Search code examples
vbalevenshtein-distance

Debugging Levenshtein distance implementation - how is the min distance being calculated?


I have been trying to understand this code for while but I can't get how the distances are calculated. I know how the algorithm should work (it provides the edit distance in characters between two strings and I can do it on paper), but I don't understand how this line (as an example)

d(i, j) = d(i - 1, j - 1)

comes back as an integer. Same for min1, min2. We already define

d(i,0)

and

d(0,j)

, but how does it get a value when

d(i,j)

is not 0 in one of the two arguments?

Code:

Option Explicit
Public Function Levenshtein(s1 As String, s2 As String)

Dim i As Integer
Dim j As Integer
Dim l1 As Integer
Dim l2 As Integer
Dim d() As Integer
Dim min1 As Integer
Dim min2 As Integer

l1 = Len(s1)
l2 = Len(s2)
ReDim d(l1, l2)
For i = 0 To l1
    d(i, 0) = i
Next
For j = 0 To l2
    d(0, j) = j
Next
For i = 1 To l1
    For j = 1 To l2
        If Mid(s1, i, 1) = Mid(s2, j, 1) Then
            d(i, j) = d(i - 1, j - 1)   
        Else
            min1 = d(i - 1, j) + 1
            min2 = d(i, j - 1) + 1
            If min2 < min1 Then
                min1 = min2
            End If
            min2 = d(i - 1, j - 1) + 1
            If min2 < min1 Then
                min1 = min2
            End If
            d(i, j) = min1
        End If
    Next
Next
Levenshtein = d(l1, l2)
End Function

?Levenshtein("saturday","sunday")

3


Solution

  • I don't have much clue about Levenshtein, however I can explain what's going on in that array, please see comments in the code:

    l1 = Len(s1) 'this sets a variable with the length of the first string
    l2 = Len(s2) 'this sets a variable with the length of the second string
    
    ReDim d(l1, l2) 'redimension the array to this size, though this can be seen as ReDim d(0 to l1, 0 to l2)
    
    For i = 0 To l1 'for i = 0 to length of first string
        d(i, 0) = i 'allocate the value of i to each row in the array, at col 0
    Next i
    
    For j = 0 To l2 'for j = 0 to length of second string
        d(0, j) = j 'allocate the value of j to each column in the array, at row 0
    Next j
    

    EDIT: I've added some debugging (will print to ActiveSheet). Blue for where the letters match, red for the others... though the colour doesn't matter.

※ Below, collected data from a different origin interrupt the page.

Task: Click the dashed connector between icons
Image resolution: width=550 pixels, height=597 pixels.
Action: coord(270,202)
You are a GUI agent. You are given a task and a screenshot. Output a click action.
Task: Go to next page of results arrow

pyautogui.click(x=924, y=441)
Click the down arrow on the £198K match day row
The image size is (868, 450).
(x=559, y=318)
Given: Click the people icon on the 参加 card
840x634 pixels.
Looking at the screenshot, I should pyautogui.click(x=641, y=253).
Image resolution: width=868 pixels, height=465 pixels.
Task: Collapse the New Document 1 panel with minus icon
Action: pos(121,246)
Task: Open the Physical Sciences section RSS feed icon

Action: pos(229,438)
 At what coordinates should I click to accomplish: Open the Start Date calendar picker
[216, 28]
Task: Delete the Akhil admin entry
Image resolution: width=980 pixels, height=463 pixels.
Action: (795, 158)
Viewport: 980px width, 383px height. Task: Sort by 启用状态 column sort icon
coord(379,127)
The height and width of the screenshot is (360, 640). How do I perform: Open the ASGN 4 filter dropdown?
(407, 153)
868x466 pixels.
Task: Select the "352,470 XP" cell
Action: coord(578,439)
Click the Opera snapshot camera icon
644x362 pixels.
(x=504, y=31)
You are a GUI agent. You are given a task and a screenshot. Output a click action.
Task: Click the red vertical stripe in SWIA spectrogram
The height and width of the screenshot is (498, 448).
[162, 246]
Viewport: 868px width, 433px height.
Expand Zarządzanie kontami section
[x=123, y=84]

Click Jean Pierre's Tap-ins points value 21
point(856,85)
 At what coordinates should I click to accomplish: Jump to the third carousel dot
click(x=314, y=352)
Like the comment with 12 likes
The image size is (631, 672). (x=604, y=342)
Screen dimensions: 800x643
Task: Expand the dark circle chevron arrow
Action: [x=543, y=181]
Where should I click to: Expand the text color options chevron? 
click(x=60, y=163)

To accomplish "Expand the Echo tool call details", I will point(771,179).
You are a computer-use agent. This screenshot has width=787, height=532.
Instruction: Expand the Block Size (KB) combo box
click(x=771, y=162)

    As far as I can tell, with each loop iteration, it builds a matrix of the differences, starting from comparing 1:1 first letters, till the last. Based on the loop position, and with each iteration, it will use previous position values to calculate the difference at current position.

    This is probably easier to follow with shorter strings.

    • Loop through each letter in second word, then loop through each letter in first word

    • at first outer loop (for each row), first inner loop (for each column), we have S meet S = 0. (d(i, j) = d(i - 1, j - 1) evaluates to d(i, j) = d(1 - 1, 1 - 1), i.e.: 0)

    • at first outer loop, second inner loop, we have S meet U = 1.

    • etc, etc.

    enter image description here

    Other than that, step through the code and see how the variables change based on the if conditions... not sure i can explain this any better.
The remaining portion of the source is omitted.